Dr. Harold Levinson, author of SMART BUT FEELING DUMB (Stonebridge Publishing), uses the term ‘dyslexia’ to describe not just the severe reading disorder we are familiar with – but rather an overall condition or ‘syndrome’ that encompasses hundreds of diverse symptoms – all resulting from a signal-scrambling impairment within the inner-ear and its supercomputer, the cerebellum — the lower fine-tuning portion of the brain which controls movement and enables you to sense where you are.
Dr. Levinson explained, “If you spin around and around and around until you are completely dizzy, of course you won’t be able to read, write, spell or concentrate. Your balance-coordination-rhythm is also affected because the signals coming into the cerebellum are scrambled and skewed — just like what is happening with traditional dyslexics and those with ADD and many of these other disorders.”

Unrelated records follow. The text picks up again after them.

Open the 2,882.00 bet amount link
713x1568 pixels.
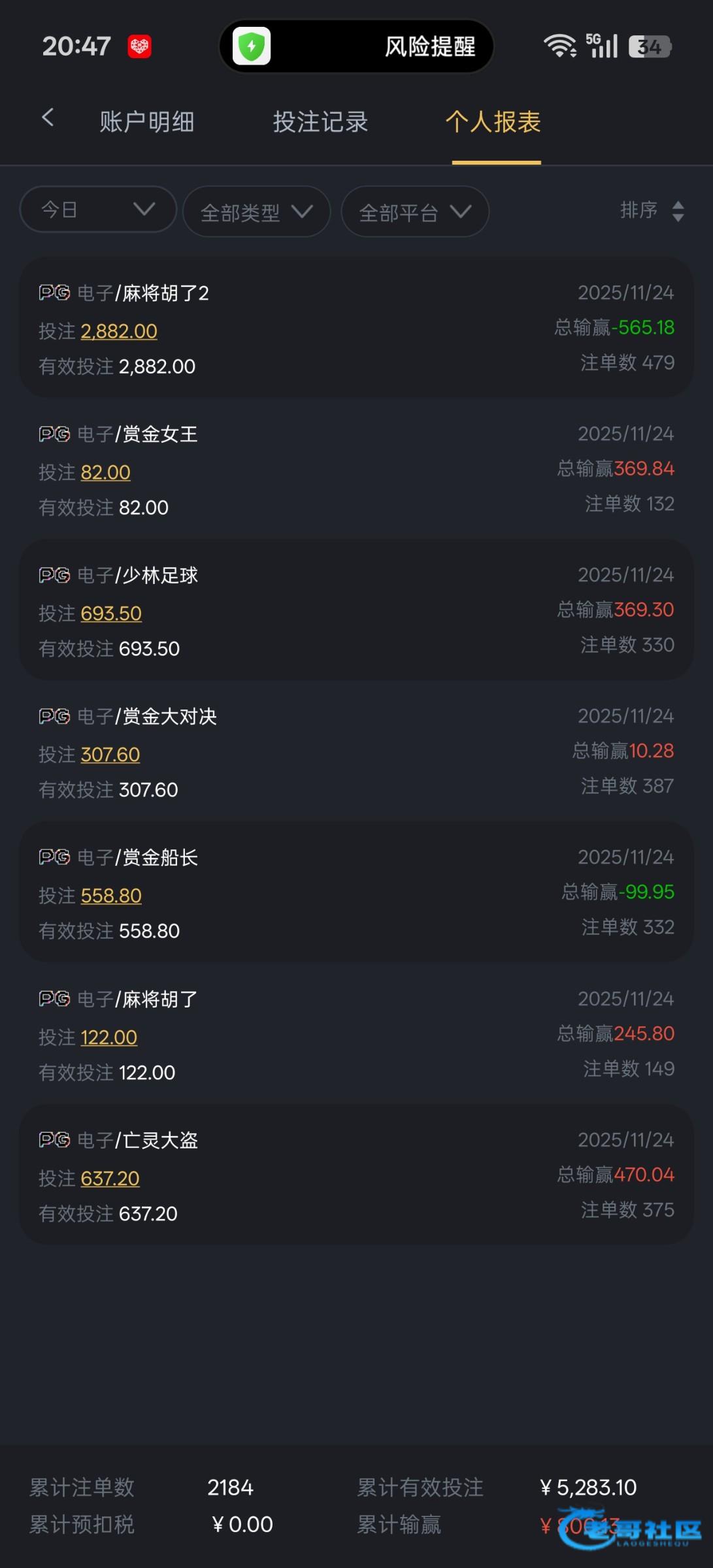click(x=119, y=331)
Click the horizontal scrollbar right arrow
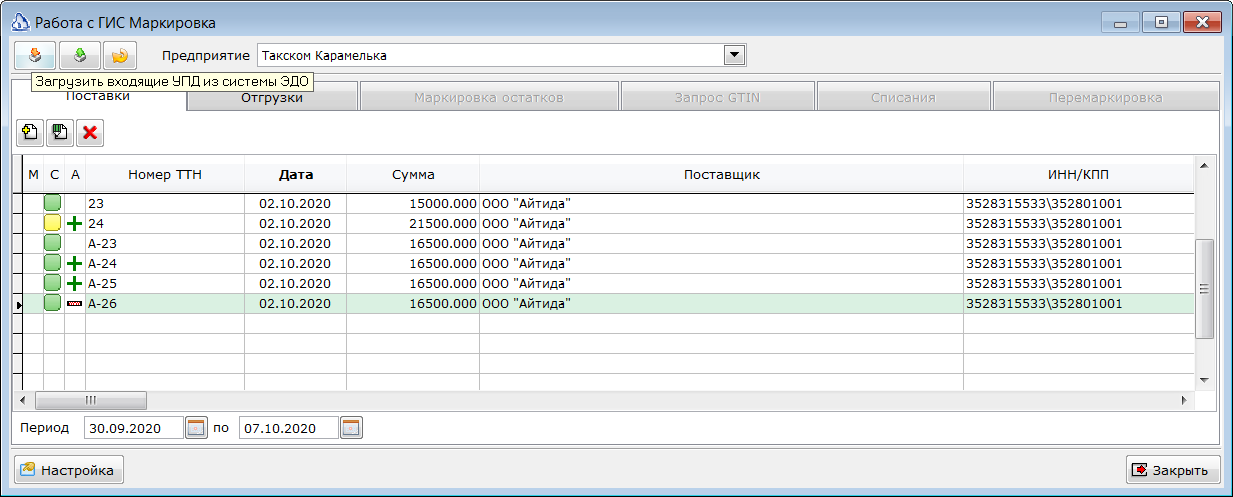This screenshot has height=497, width=1233. (x=1185, y=400)
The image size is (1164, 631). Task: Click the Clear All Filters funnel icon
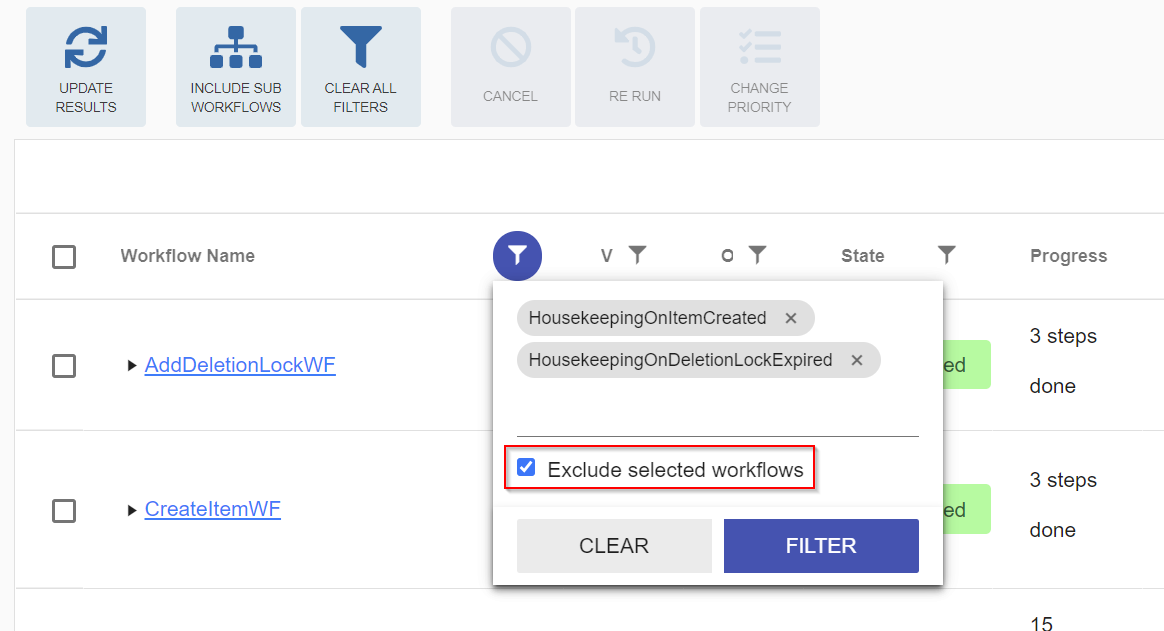tap(361, 47)
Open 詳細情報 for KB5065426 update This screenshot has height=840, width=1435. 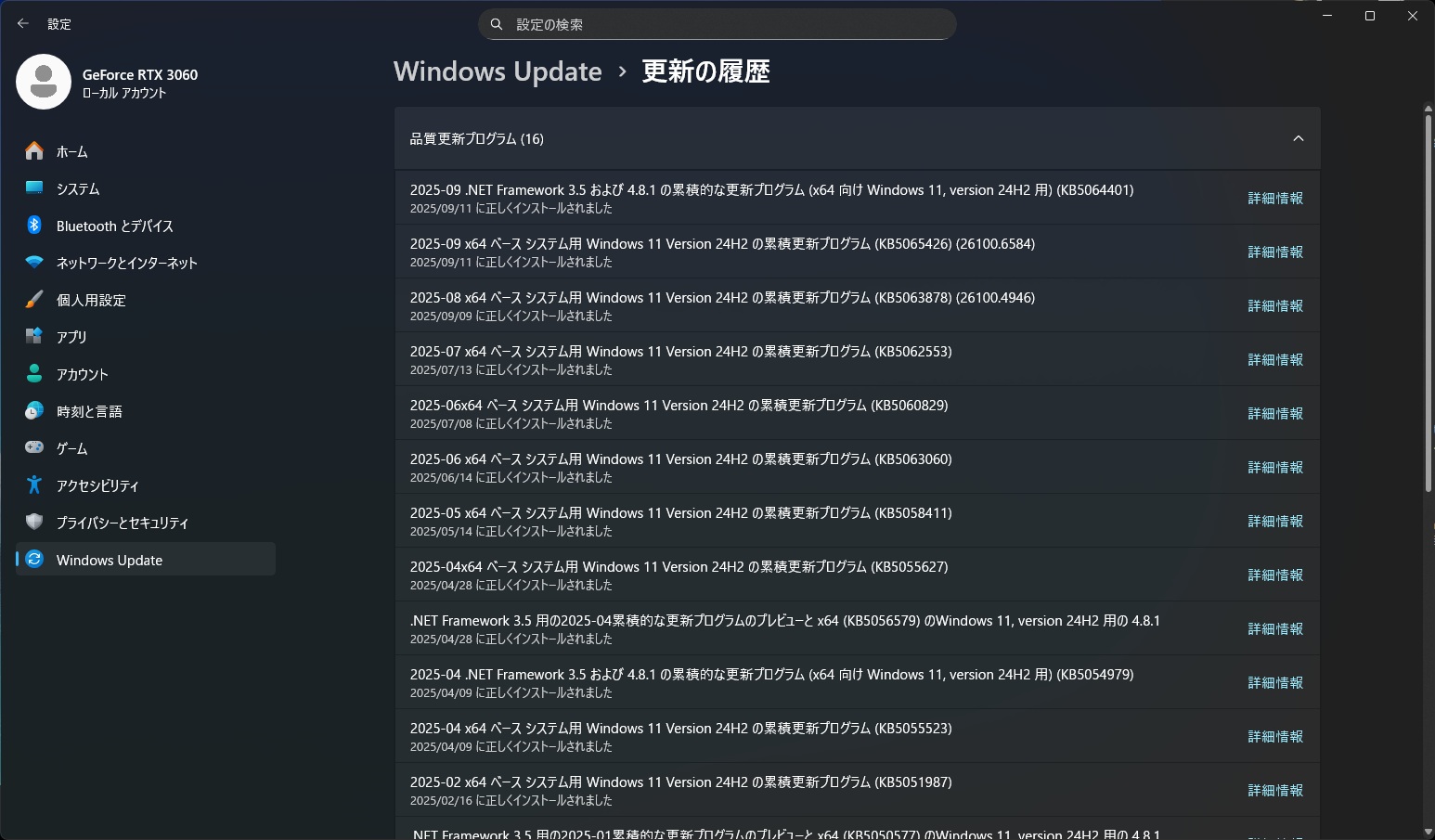[x=1275, y=252]
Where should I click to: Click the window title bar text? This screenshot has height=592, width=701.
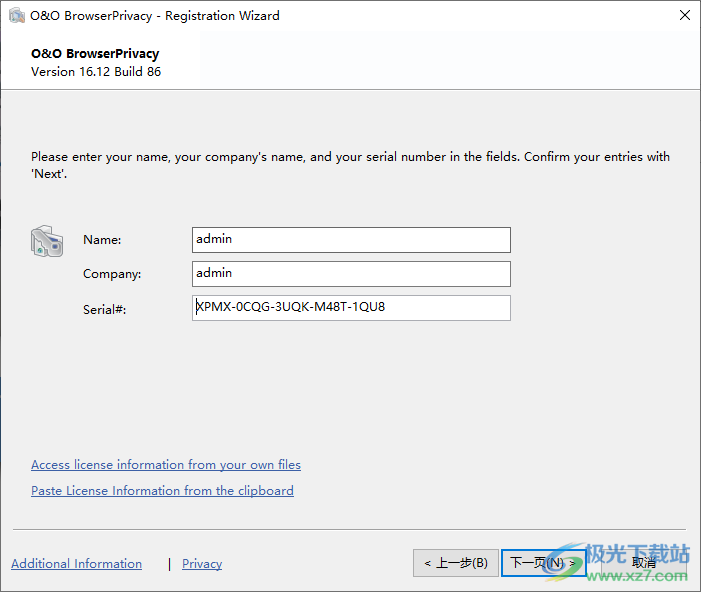click(155, 16)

Similar to what the astronauts do to stabilize themselves in space in zero gravity, Levinson discovered that rapid and dramatic improvements occur when patients are holistically treated with a series of anti-motion sickness drugs along with antihistamines and vitamins. The inner ear enhancing medications improve concentration, memory, reading, writing, balance and coordination – substantiating the fact that dyslexia and all the other conditions the term encompasses do not come from the ‘thinking part’ of the brain as the medical establishment has long believed. Rather the opposite is true: the scrambled signals secondarily confuse the normal ‘thinking brain’ functions.
Levinson has found that his treatment, which sometimes includes the use of low dose stimulants, has helped 75 to 85 percent of his patients and that by and large, 80 percent of patients no longer need any medications after two to four years. “It’s as if the medications teach the brain how to function without them and thus are eventually needed less or not at all.”
Harold N. Levinson, M.D. began his research 35 years ago with the New York City Board of Education and was formerly a clinical associate professor of psychiatry at New York University Medical Center. He is now the director of the Medical Dyslexic Treatment Center (also called the Levinson Medical Center for Learning Disabilities) in Great Neck, New York.